Keep prescription drugs, alcohol, cigarettes and other substances in a locked cabinet or drawer. Make it clear that using these substances is not acceptable, and check the levels of all substances regularly.

Availability is also an issue when it comes to retailers. If retailers sell alcohol and cigarettes to minors, they are contributing to the problem. Most communities have programs in place to make sure that customers present ID to buy alcohol and cigarettes, but that doesn't mean you shouldn't be vigilant. If you see or hear about local retailers providing alcohol or cigarettes to minors, let your community licensing board know about it.

Lack of Communication
Many of the causes of teen drug abuse can be eliminated simply by talking.

If teenagers know the specific dangers of drugs and alcohol, they will be more likely to avoid them. Vague explanations will probably not be effective in this situation. Instead, statistics and facts are far more likely to work. Get online with your teen and look for informative sites that discuss the risks of drug abuse.

Some teens may abuse drugs because they think their parents don't care. Communication solves this problem. Talk to your teen daily about her life, finding out how her friendships and schoolwork are going. Be there as much as you can, and make a point of being awake to greet her when she gets home at night. Knowing that a sobriety checkpoint is waiting inside the front door is enough to convince many teens to stay away from drugs and alcohol.

Tolerance at School
It is widely known that one of the causes of teenage drug abuse is finding drugs, alcohol and cigarettes available at school. When teenagers are selling drugs out of their lockers, they endanger every other student. Encourage local schools to conduct routine locker checks and to educate teachers about how to spot signs of drug use. Every school should have a zero tolerance policy for drug use, including suspensions for intoxicated students and mandatory treatment programs for repeat offenders.

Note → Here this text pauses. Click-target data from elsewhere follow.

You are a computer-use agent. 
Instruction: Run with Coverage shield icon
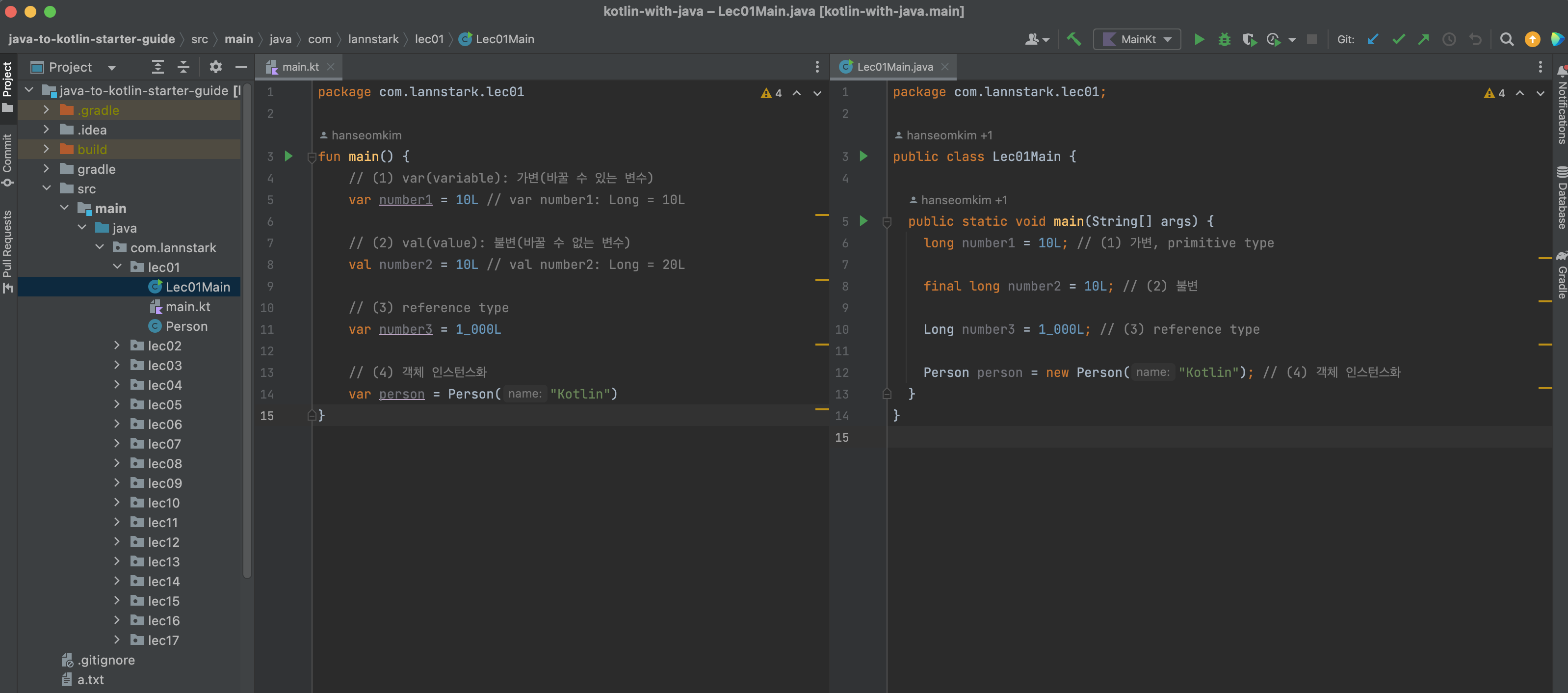click(1249, 39)
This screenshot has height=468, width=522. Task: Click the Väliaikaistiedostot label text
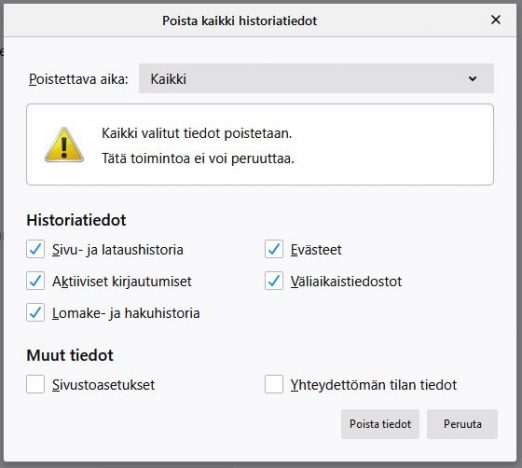click(x=346, y=281)
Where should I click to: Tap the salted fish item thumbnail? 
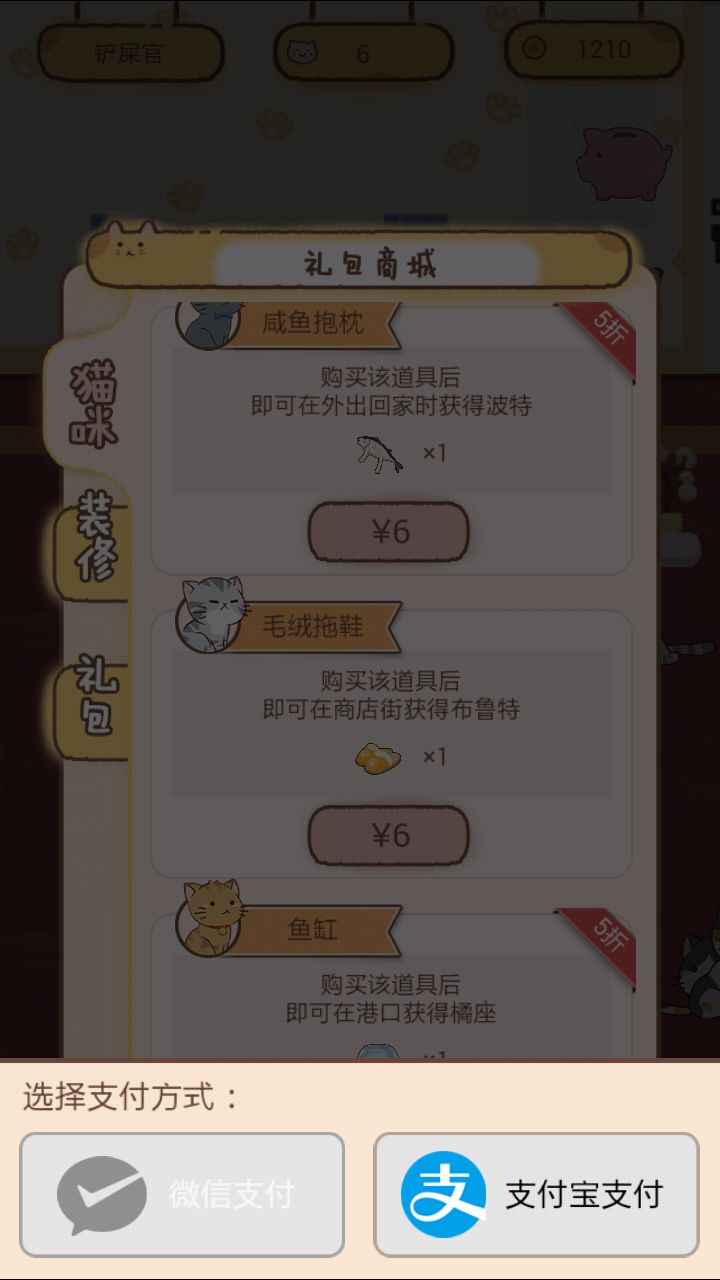[380, 453]
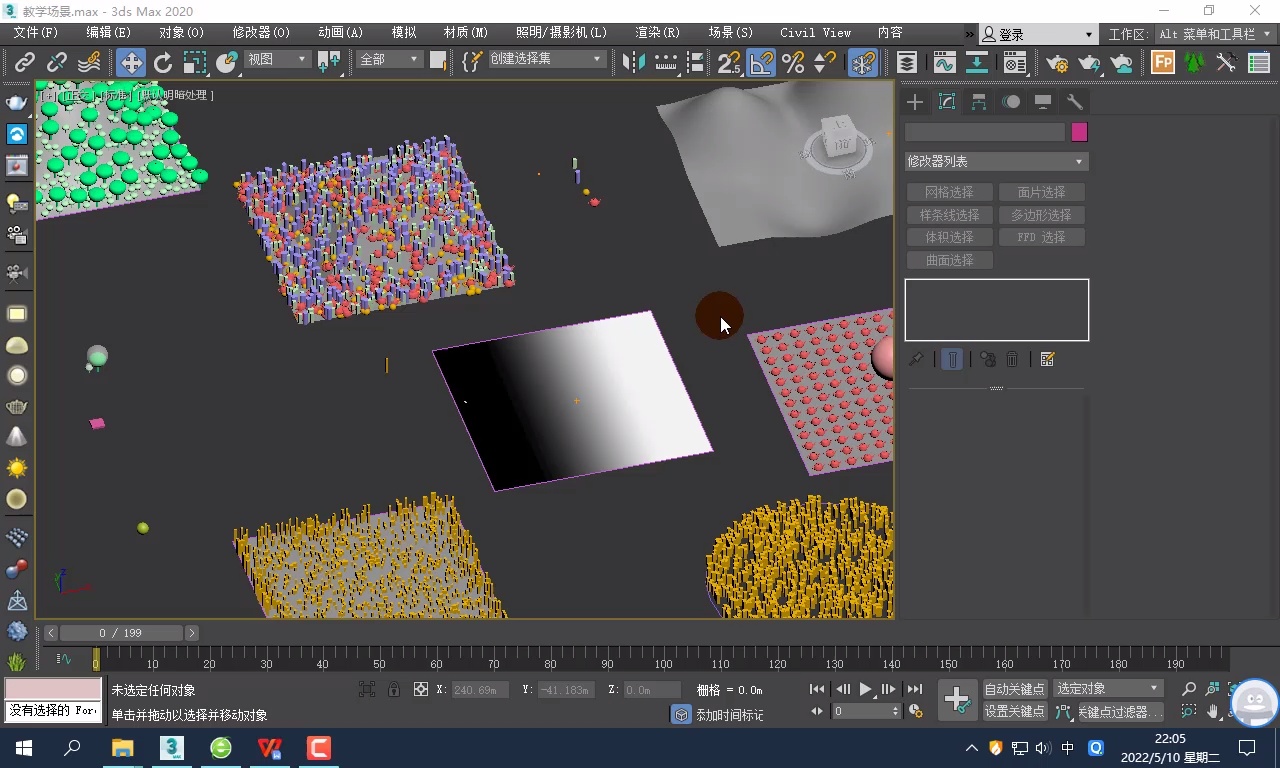
Task: Open the 视图 reference coordinate dropdown
Action: click(x=278, y=60)
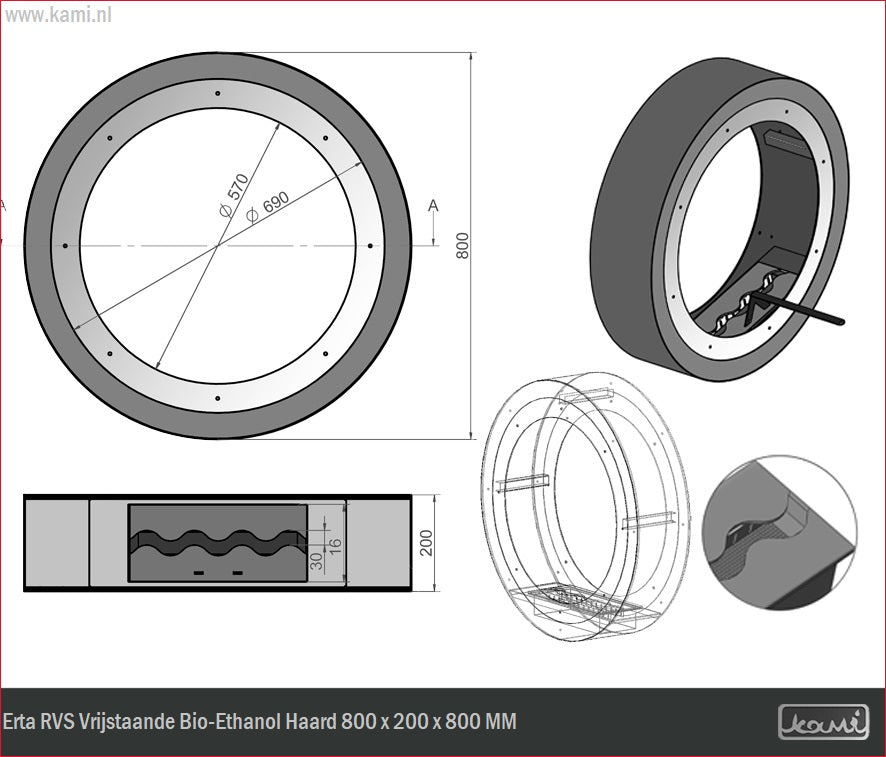Click the right screw hole on the centerline
The height and width of the screenshot is (757, 886).
[370, 246]
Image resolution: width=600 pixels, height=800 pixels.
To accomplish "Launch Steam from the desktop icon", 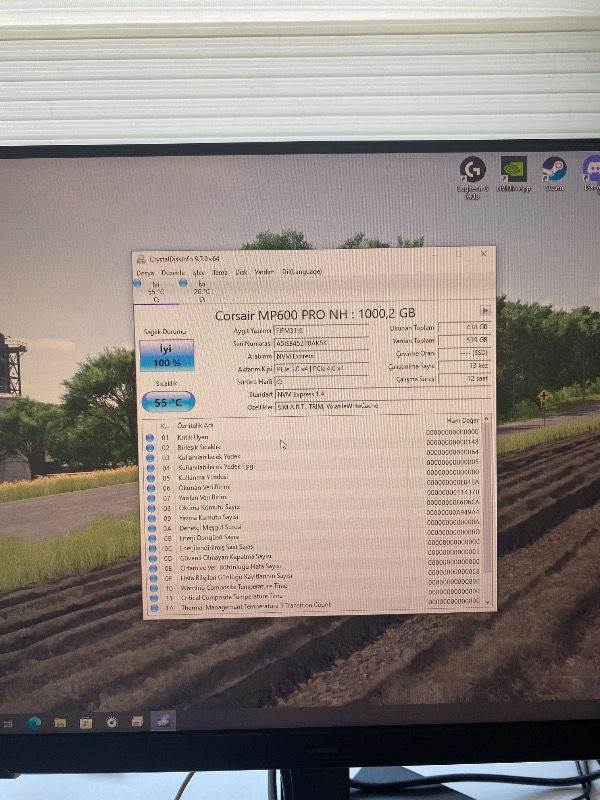I will click(x=553, y=169).
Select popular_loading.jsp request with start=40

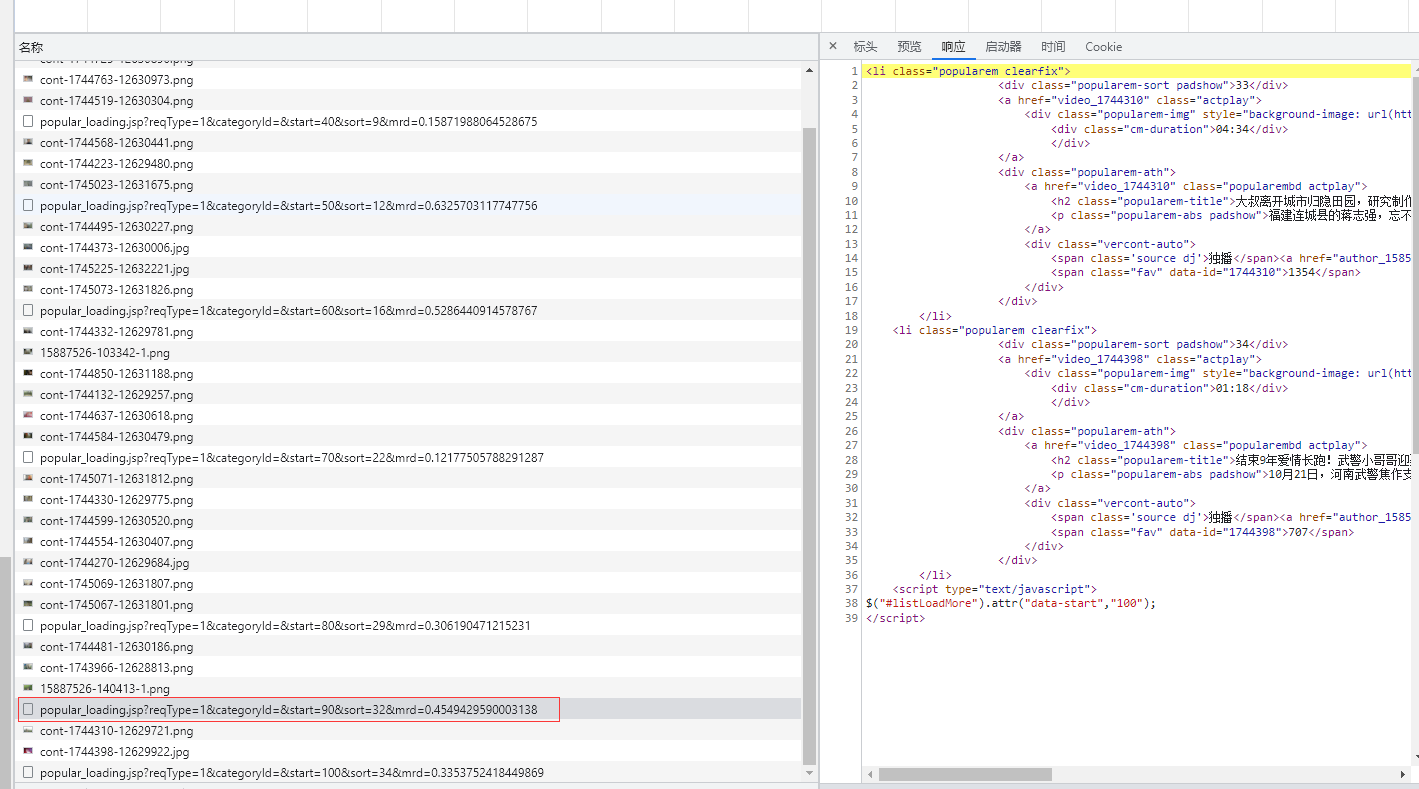click(288, 122)
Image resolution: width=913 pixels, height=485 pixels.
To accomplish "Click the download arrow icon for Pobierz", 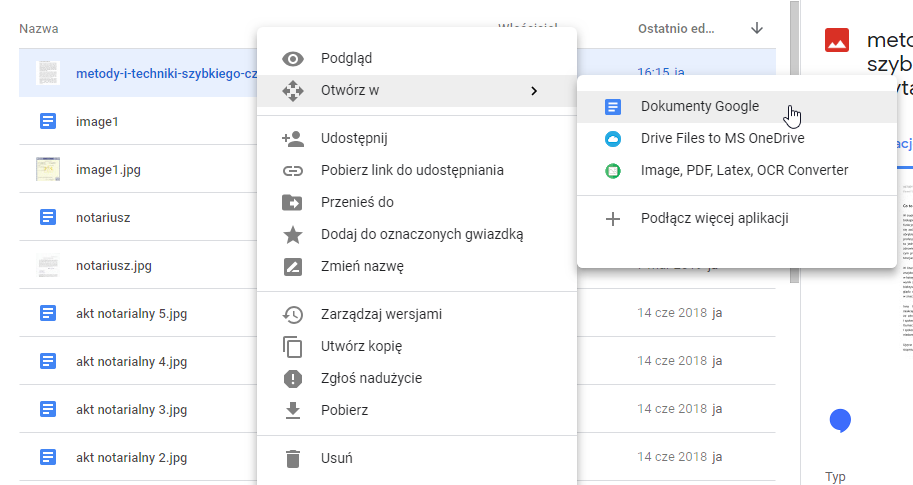I will (x=293, y=410).
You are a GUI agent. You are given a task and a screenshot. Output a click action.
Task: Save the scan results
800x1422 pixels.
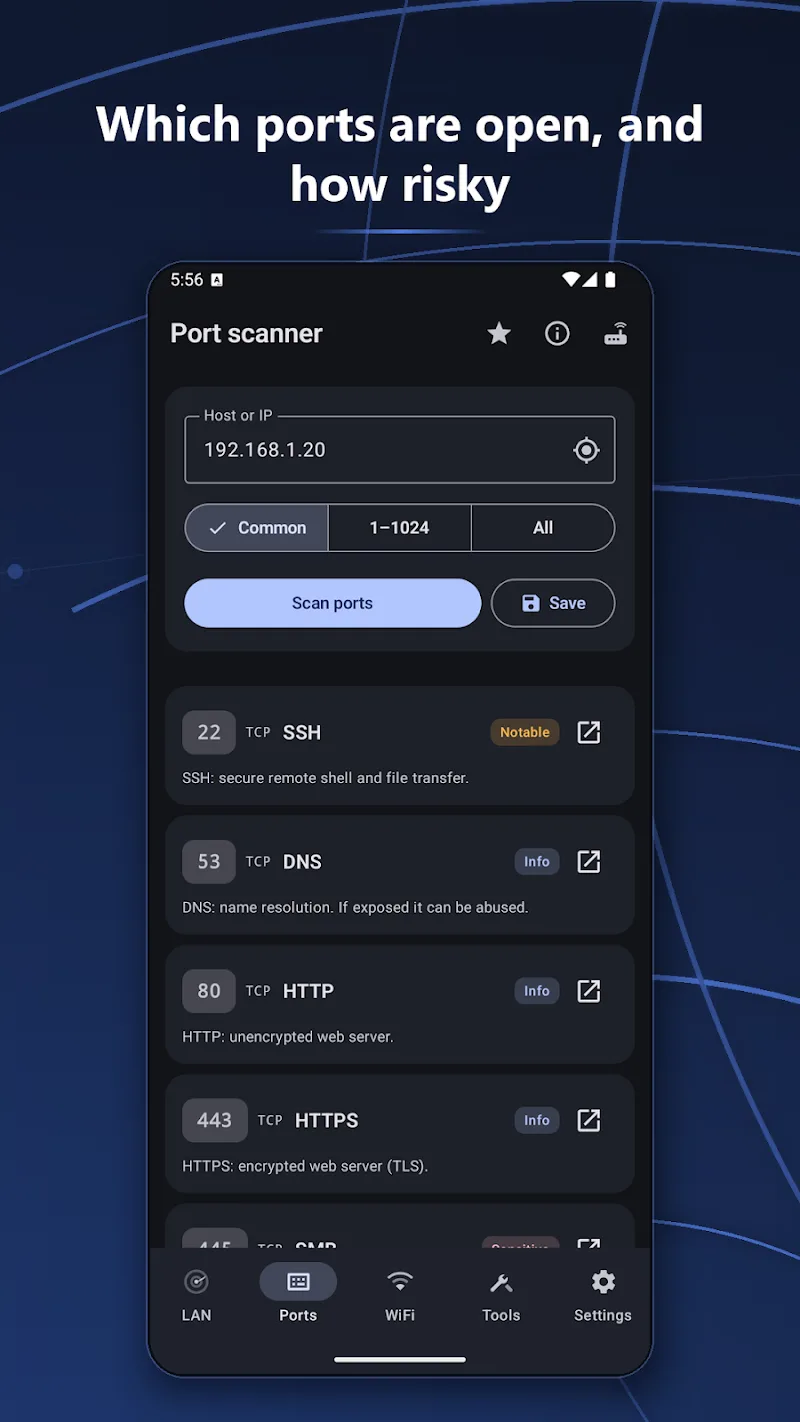click(x=553, y=603)
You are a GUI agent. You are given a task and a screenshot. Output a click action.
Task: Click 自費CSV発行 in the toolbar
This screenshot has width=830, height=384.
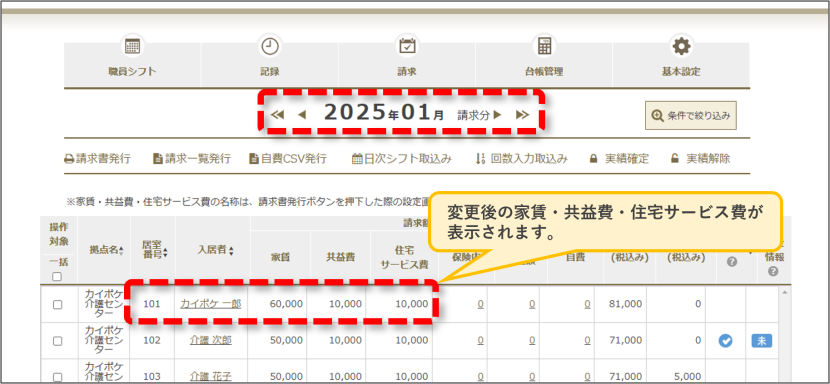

The same rules need to apply to school functions. In recent years, athletic events have become a haven for drunken, rowdy behavior by teens. Schools need to stop this behavior by monitoring students as they come and go, conducting searches for alcohol and drugs and barring students who show signs of intoxication.

One of the most grievous causes of teenage drug abuse is stereotyping, which is linked to parental supervision and communication. Many parents assume that their children are not at risk for drug or alcohol abuse and that they therefore shouldn't worry. In reality, there is no specific type of teenager who might abuse drugs.

Any child or teenager could be at risk, so don't make assumptions. Educate all teenagers about how drugs affect the mind and body and how they can avoid them in the future. Education is the easiest way to prevent a destructive addiction from forming.